Obama y cualquier gobernante que se precie no tiene que hacer pagar a los más ricos por una fría cuestión matemática. Lo tiene que hacer por justicia. Lo debe hacer independientemente de que las cuentas cuadren o no. Es algo imperativo, no es una mera cuestión desiderativa. Obama y todos los que le siguen tratan de no mentar la bicha. La lucha de clases no existe. No es más que una reliquia del pasado que ellos hicieron que se convirtiera precisamente en eso: reliquia. Los buenos ciudadanos no deben angustiarse.

Todas las injusticias no son resultado del abuso de los unos sobre los otros sino de un mero error matemático que un buen presidente subsana regalándonos, además, una frase para la historia.

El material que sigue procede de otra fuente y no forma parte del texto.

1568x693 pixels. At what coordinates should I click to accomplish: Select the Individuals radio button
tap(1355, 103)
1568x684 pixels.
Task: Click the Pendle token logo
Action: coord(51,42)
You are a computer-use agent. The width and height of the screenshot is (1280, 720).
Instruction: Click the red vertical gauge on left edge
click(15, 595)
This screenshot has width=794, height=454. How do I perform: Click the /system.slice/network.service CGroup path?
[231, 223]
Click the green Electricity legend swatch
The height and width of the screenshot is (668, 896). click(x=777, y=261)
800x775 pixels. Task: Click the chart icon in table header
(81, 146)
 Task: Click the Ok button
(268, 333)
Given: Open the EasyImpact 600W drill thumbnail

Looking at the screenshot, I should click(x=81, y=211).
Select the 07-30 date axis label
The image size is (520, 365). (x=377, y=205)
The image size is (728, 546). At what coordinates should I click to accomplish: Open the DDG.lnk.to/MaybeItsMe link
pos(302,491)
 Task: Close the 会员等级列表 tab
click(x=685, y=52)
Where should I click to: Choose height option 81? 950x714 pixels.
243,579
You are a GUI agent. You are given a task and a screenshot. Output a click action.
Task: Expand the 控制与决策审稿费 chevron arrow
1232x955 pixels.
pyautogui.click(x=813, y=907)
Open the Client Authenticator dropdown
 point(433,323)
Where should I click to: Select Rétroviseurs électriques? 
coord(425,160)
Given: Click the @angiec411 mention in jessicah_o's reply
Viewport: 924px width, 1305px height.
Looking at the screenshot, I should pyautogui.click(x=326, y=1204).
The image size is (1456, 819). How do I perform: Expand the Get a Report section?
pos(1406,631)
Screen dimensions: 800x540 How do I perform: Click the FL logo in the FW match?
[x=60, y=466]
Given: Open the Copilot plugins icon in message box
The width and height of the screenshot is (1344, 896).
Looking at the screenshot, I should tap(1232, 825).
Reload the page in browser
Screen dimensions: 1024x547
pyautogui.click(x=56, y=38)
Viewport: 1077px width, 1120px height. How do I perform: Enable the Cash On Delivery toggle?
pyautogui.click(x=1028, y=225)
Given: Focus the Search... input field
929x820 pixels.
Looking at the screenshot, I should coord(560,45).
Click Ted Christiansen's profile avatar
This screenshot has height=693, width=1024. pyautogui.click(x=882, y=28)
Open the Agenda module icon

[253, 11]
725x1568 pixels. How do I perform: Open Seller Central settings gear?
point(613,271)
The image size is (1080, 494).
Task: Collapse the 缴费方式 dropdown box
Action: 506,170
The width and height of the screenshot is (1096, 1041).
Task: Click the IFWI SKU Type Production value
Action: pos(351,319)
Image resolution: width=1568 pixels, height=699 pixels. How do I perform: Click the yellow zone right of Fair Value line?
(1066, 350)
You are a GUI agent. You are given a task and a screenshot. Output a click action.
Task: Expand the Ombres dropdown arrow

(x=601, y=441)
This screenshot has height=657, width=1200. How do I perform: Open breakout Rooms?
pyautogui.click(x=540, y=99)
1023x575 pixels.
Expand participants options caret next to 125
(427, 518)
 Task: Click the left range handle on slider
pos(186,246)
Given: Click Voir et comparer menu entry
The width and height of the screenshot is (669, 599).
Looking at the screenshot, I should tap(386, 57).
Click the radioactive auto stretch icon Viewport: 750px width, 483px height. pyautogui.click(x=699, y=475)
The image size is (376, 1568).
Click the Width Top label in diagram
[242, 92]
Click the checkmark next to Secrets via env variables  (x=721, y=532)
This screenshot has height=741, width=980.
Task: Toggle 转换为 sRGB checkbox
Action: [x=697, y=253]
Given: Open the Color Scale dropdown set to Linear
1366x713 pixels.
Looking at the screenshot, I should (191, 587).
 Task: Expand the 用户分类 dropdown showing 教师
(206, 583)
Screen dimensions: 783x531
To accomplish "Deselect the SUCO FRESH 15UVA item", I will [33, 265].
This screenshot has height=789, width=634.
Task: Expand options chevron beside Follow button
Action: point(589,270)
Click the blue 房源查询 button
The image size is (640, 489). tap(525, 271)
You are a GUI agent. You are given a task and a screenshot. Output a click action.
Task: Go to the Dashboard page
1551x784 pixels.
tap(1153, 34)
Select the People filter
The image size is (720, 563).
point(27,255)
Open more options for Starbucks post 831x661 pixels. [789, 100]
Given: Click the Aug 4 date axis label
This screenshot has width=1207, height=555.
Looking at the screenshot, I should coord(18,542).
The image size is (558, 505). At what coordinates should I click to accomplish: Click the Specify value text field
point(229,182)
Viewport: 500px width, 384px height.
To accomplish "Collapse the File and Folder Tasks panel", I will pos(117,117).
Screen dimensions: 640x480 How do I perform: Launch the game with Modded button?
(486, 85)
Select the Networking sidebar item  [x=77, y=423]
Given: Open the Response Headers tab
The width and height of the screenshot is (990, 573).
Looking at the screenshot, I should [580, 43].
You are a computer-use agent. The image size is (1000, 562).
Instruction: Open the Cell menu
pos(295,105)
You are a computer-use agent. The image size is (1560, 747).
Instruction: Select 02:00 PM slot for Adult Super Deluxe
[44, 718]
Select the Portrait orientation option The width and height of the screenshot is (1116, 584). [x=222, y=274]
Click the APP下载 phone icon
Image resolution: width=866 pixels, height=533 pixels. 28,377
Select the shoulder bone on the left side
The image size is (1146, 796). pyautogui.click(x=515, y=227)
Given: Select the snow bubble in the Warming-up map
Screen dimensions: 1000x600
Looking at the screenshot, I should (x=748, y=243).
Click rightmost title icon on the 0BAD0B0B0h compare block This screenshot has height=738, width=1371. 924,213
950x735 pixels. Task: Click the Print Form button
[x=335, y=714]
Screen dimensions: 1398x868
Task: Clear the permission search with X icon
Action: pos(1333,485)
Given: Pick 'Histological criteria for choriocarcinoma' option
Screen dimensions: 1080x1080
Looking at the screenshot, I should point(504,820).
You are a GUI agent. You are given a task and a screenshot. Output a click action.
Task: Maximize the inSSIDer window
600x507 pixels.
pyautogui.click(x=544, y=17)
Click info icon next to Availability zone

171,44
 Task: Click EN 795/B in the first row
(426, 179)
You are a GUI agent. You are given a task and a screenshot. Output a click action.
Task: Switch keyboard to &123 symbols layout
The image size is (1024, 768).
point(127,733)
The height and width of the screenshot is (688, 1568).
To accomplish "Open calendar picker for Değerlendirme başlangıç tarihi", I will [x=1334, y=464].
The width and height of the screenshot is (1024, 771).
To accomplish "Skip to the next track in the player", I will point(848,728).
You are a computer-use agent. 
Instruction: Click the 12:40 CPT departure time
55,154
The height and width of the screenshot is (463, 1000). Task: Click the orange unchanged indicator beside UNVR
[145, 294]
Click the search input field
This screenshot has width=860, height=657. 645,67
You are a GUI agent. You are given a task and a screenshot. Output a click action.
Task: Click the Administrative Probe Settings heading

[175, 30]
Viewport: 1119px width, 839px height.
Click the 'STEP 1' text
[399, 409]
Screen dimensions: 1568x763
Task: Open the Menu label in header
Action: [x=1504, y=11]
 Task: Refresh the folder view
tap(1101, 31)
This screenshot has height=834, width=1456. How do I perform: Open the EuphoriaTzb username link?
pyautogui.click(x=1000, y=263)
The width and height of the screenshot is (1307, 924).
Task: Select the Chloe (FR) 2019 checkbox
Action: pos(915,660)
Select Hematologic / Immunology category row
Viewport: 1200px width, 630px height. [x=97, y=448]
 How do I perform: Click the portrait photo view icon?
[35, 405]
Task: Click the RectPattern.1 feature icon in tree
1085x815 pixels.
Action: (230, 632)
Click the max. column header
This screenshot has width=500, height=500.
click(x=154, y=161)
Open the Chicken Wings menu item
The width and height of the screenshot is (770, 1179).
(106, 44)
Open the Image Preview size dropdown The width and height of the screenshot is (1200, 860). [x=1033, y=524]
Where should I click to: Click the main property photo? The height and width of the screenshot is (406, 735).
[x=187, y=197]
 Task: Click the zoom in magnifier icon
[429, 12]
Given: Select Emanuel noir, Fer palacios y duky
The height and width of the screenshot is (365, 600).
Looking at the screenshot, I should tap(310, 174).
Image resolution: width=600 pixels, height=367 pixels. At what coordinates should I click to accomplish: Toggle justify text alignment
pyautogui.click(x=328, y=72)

Qué decir del periodista que escucha todo esto y lo único que es capaz de concluir es que la frase es histórica. ¿Por qué los titulares tienen tanto atractivo para ellos? ¿Por qué se dejan seducir por la parte en vez de por el todo? ¿Por qué?

Los periódicos acabarán publicando sólo titulares, frases redondas e históricas, momentos estelares de la humanidad. Detrás de todo ello sólo queda el vacío, el desinterés, la voluntaria enajenación y falta de información de quien la ofrece y de quien la recibe.

Los políticos, reflejo vivo de todos nosotros, transformarán la falta de libertad en una ecuación mal planteada y la desigualdad se convertirá en un simple problema aritmético. Reducido todo a eso, ¿qué nos queda?

Hablar de lucha de clases, ser tan tonto como para pensar que el reparto de recursos se debe hacer por justicia quedará como un mal chiste de un pasado remoto.

Pobres matemáticos. No saben el fardo que les ha tocado llevar a sus espaldas. El mundo está ahora en sus manos. Los demás podemos dormir tranquilos y dejar de escudriñar en nuestras conciencias. La culpa de todo no estaba allí. El remordimiento que atenazaba a los incautos ha sido eliminado por Obama y su histórica frase.

Temblad matemáticos. Necesitamos que despejéis bien la incógnita y que la x nos de la solución para encontrar la paz y la justicia mundial.

Si Marx levantara la cabeza, estudiaría matemáticas.

Ahora ya sé, y me siento atribulado por no hacerles caso, por qué mis padres nunca quisieron que fuese por letras.

La conciencia está llena de palabras. La justicia sólo entiende de números. Si a tu lado encuentras a un desnortado que pretende cambiar el mundo no lo dudes: regálale una calculadora.